The government should spend more profit from State-owned enterprises in improving the people’s livelihoods, says an article of the China Business News. Excerpts:
The central government has raised the State-owned enterprises’ profit hand-in ratio by 5 percentage points. There are five categories of SOEs classified in light of their business fields, the ratio of which ranges from zero to 25 percent.
The central government plans to raise the ratio to about 30 percent by 2020. So this recent rise is only the first step in this direction, despite the resistance from enterprises.
The money can be used to increase medical care insurance and pensions for the people in both urban and rural areas, to help the poverty-stricken areas in western and central China, to treat serious pollution and to fund new development of areas depleted of natural resources.
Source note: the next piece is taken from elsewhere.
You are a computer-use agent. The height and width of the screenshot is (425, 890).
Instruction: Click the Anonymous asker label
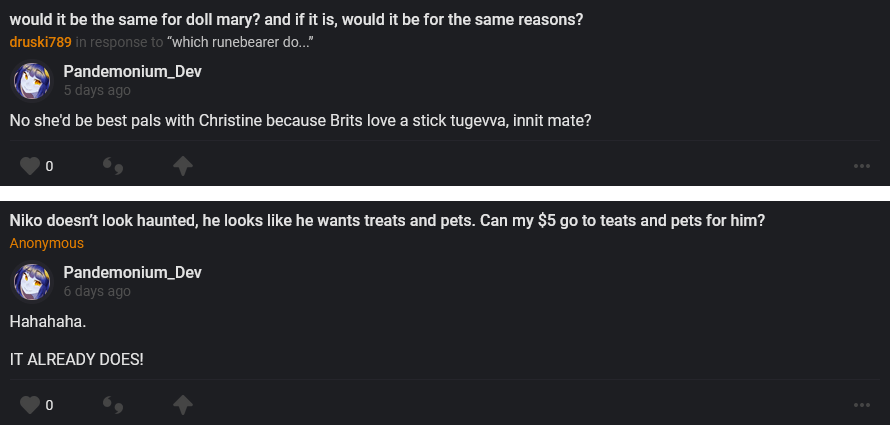(47, 243)
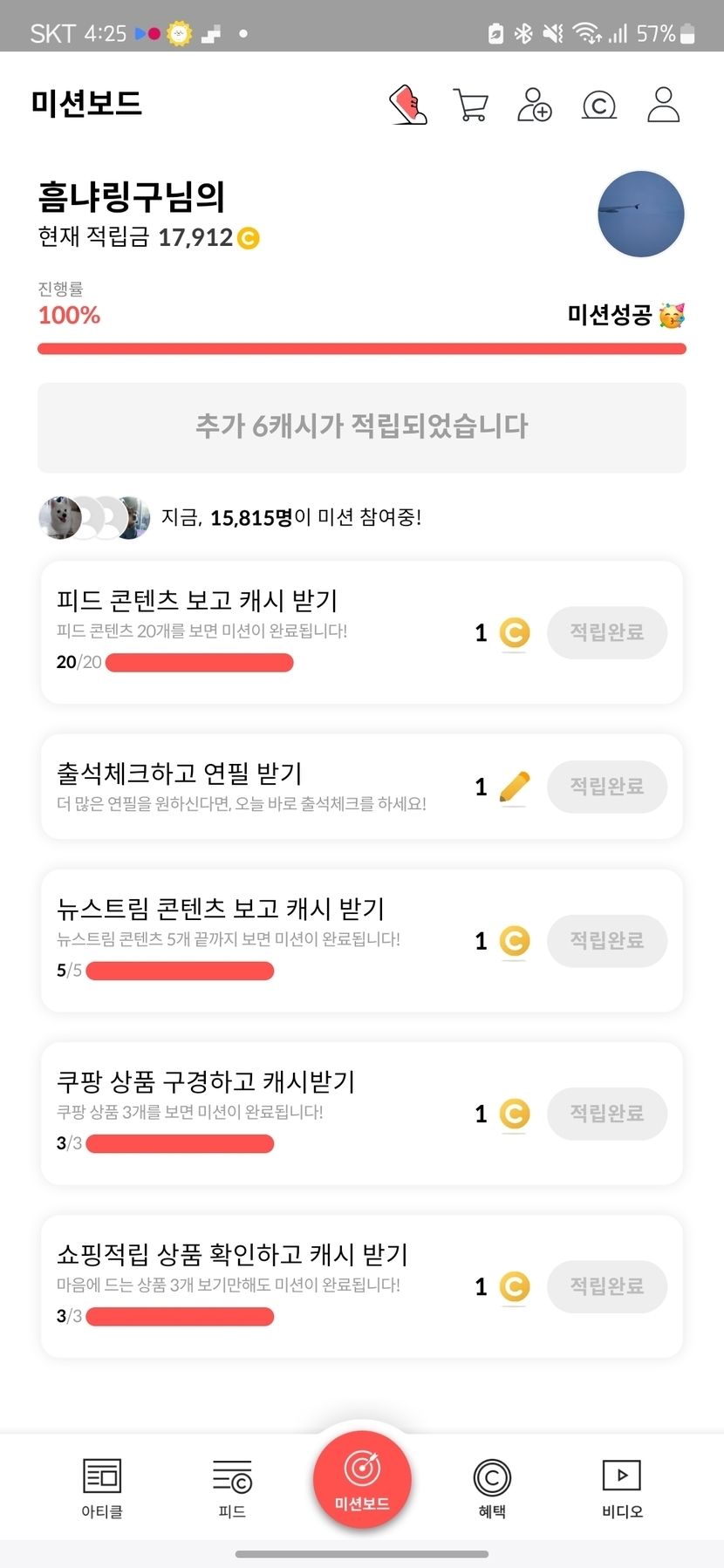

The government should make the uses of the SOEs’ profits more transparent to the public and give the people the right to supervise the spending of the money.
Moreover, handing in more money to the government does not mean that SOE reform can be delayed. Some SOEs hinder the healthy development of the market. Their monopoly of certain fields thwarts the growth of private enterprises.
The investment in public welfare also brings about new business opportunities, the development of service sectors and a boost in consumption and domestic demand. The structural transformation of the Chinese economy desperately needs these positive effects. The government should not hesitate to increase its input in public welfare.